Even some of the Act’s surveillance sections were reasonable.
One provision authorized the FBI to expedite the hiring of
translators. Another added terrorism and computer crimes to the
list of crimes for which criminal wiretap orders could be
sought. And some provisions helped to bring down what has been
termed “the wall” that had built up between intelligence and law
enforcement agencies.
Whenever we start debating the Patriot Act, we hear a lot of
people saying that we must reauthorize the Patriot Act in order
to ensure that the wall does not go back up. So let me make this
clear. I supported the information sharing provisions of the
Patriot Act. One of the key lessons we learned in the wake of
September 11 was that our intelligence and law enforcement
agencies were not sharing information with each other, even
where the statutes permitted it.
Unfortunately, the wall was not so much a legal problem as it
was a problem of culture. The report of the 9/11 Commission made
that clear. And I’m sorry to report that we have not made as
much progress as we should have in bringing down those very
significant cultural barriers to information sharing among our
agencies. The 9/11 Commission report card that was issued toward
the end of last year gave the government a “D” for information
sharing because our agencies’ cultures have not changed enough.
As the statement issued by Chairman Kean and Vice Chairman
Hamilton explained, “You can change the law, you can change the
technology, but you still need to change the culture. You still
need to motivate institutions and individuals to share
information.” And so far, our government has not met this
challenge.
Talking about the importance of information sharing, as
Administration officials and other supporters of the conference
report have done repeatedly, is part of a pattern that started
several years ago. Rather than engage in a true debate on the
controversial parts of the Patriot Act, as some in this body
have done – to their credit – during this reauthorization
process, many proponents of the Patriot Act just point to
non-controversial provisions of the Patriot Act and talk about
how important they are. They say this bill must be passed
because it reauthorizes those non-controversial provisions. That
does not advance the debate, it just muddies the waters. We
don’t have to accept bad provisions to make sure the good
provisions become law.
Mr. President, today I do want to advance the debate. I want to
spend some time explaining my specific concerns with the
conference report and the deal that was struck to make a few
minor changes to it. It is very unfortunate that the whole
Congress could not come together as the Senate did around the
Senate’s bipartisan, compromise reauthorization bill. Back in
July, the Senate Judiciary Committee voted unanimously in favor
of a reauthorization bill that made meaningful changes to the
most controversial provisions of the Patriot Act to protect the
rights and freedoms of innocent Americans. Shortly thereafter,
that bill passed the full Senate by unanimous consent.
——————
§ **Tasks to perform**
(A) Transcribe the part of the Patriot Act speech that begins at the words "One provision authorized" and ends after the words "enforcement agencies.".
(B) In the Patriot Act speech, what grade did the 9/11 Commission report card give the government for information sharing?
The entries in the data listing play no part in this exercise.

Data listing:
——————
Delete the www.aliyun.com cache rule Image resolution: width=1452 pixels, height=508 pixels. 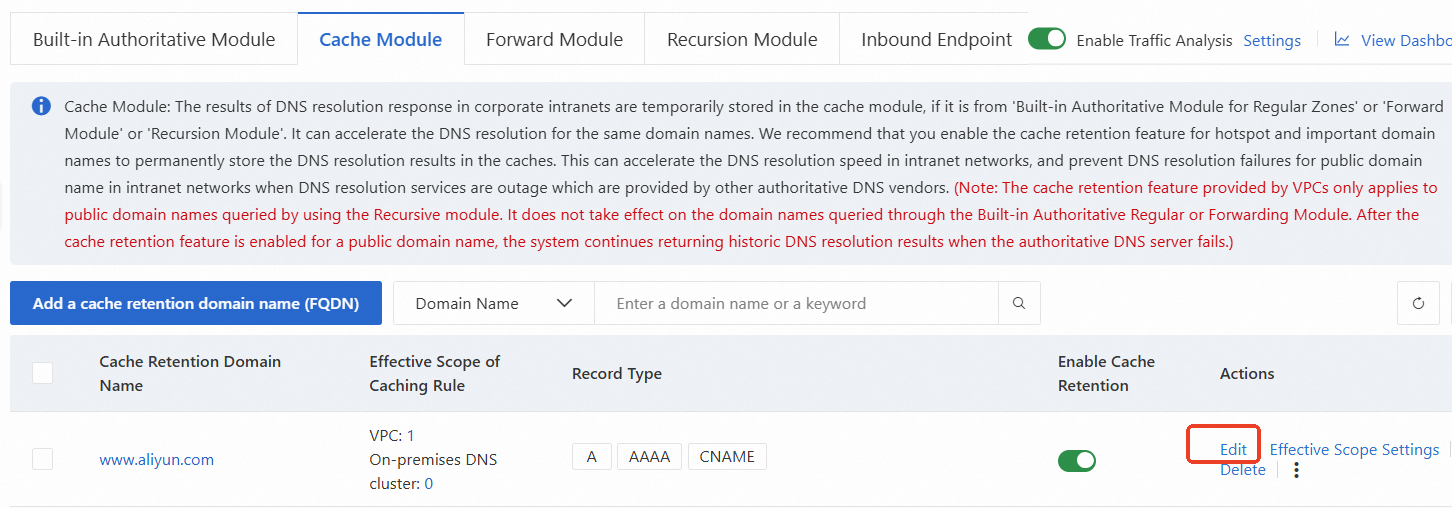[1242, 470]
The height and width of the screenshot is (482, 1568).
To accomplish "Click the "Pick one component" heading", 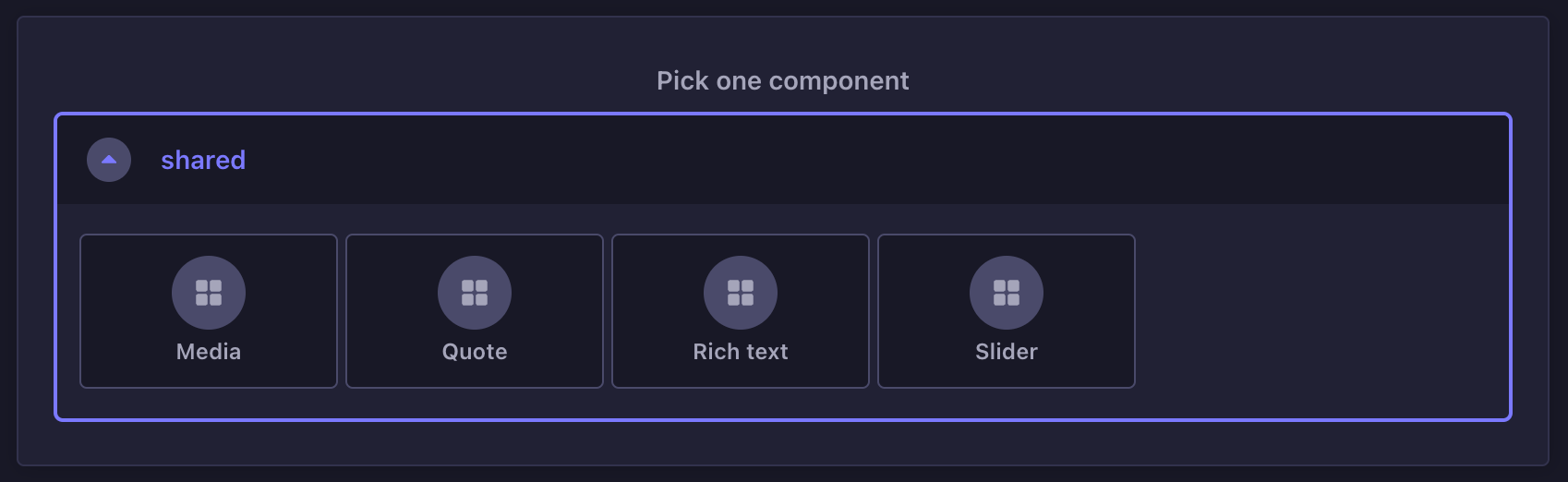I will [x=783, y=81].
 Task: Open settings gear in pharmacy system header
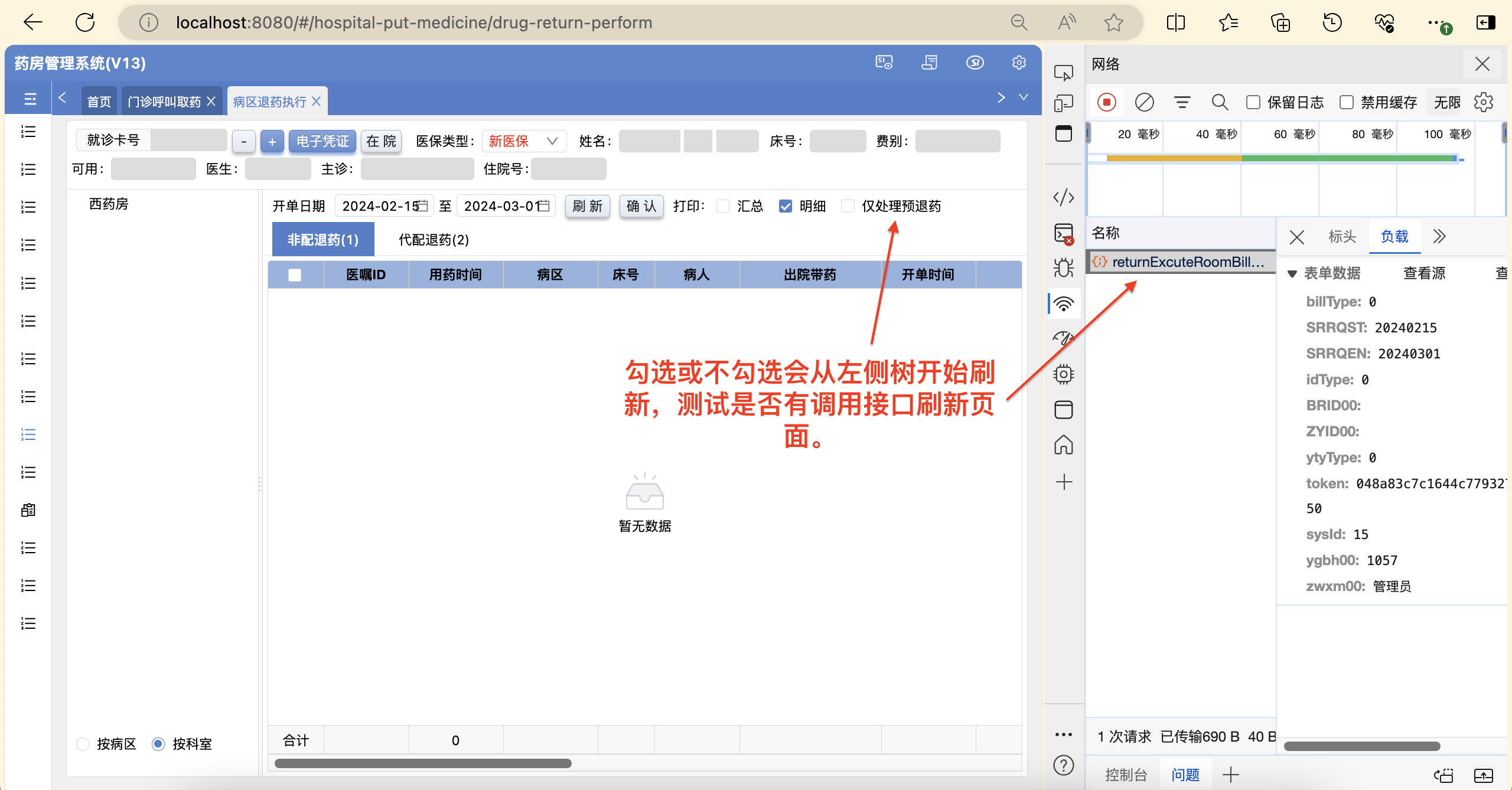point(1019,63)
——————
§ **The responses**
(A)
One provision authorized the FBI to expedite the hiring of
translators. Another added terrorism and computer crimes to the
list of crimes for which criminal wiretap orders could be
sought. And some provisions helped to bring down what has been
termed “the wall” that had built up between intelligence and law
enforcement agencies.

(B) A "D"